Summary Table — High-yield Differences
Feature | Duodenal Atresia/Stenosis | Jejunoileal Atresia | Colonic Atresia |
---|---|---|---|
Typical presentation timing | First day of life; bilious emesis; double bubble | Early but may present over 1–3 days; bilious vomiting, distension | Often after day 2; distension, failure to pass meconium |
Pathogenesis | Failed recanalization | Intrauterine vascular accident (ischemia) | Vascular accident or in utero mesenteric event |
Associations | Trisomy 21, cardiac defects, annular pancreas | Gastroschisis, omphalocele, volvulus, meconium ileus; cystic fibrosis reported | Hirschsprung disease; other atresias |
Radiograph | Double bubble, no distal gas | Multiple dilated loops, air-fluid levels, absent distal gas | Dilated proximal loops; contrast enema shows microcolon |
First-line definitive surgery | Duodenoduodenostomy (preferred) | Resection + primary anastomosis; tapering enteroplasty if needed | Resection + anastomosis or staged ostomy depending on stability |
Key board pearl | High association with Down syndrome and cardiac defects; think ‘double bubble’ | Think vascular accident; classification types I–IV, apple-peel type IIIb = poor prognosis | Rare; always consider Hirschsprung and other intestinal atresias |
Clinical Pearls
- Bilious vomiting in a neonate is emergent until proven otherwise — immediate decompression and surgical consultation required.
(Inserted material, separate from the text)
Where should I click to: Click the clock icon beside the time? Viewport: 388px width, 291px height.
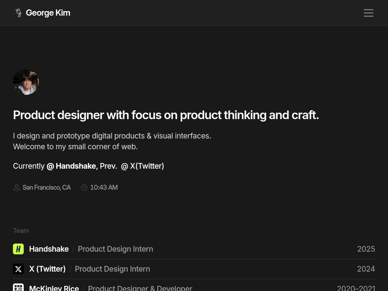tap(84, 188)
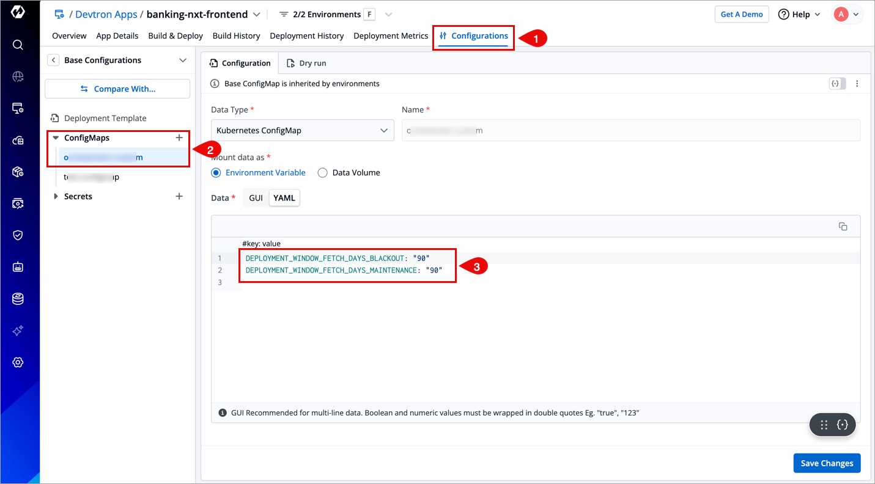
Task: Open the security shield icon in sidebar
Action: tap(18, 235)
- Double-bubble sign does not automatically equal duodenal atresia; malrotation with midgut volvulus must be excluded before surgery.
- Apple-peel (type IIIb) jejunoileal atresia is associated with extensive mesenteric loss and higher risk of short-bowel syndrome — anticipate complex postoperative nutrition needs.
- Obtain karyotype/microarray and fetal echocardiography for prenatal or postnatal duodenal atresia due to strong chromosomal and cardiac associations.
- When multiple atresias are present, plan surgeries to minimize cumulative bowel loss and coordinate with intestinal rehabilitation teams if short bowel is likely.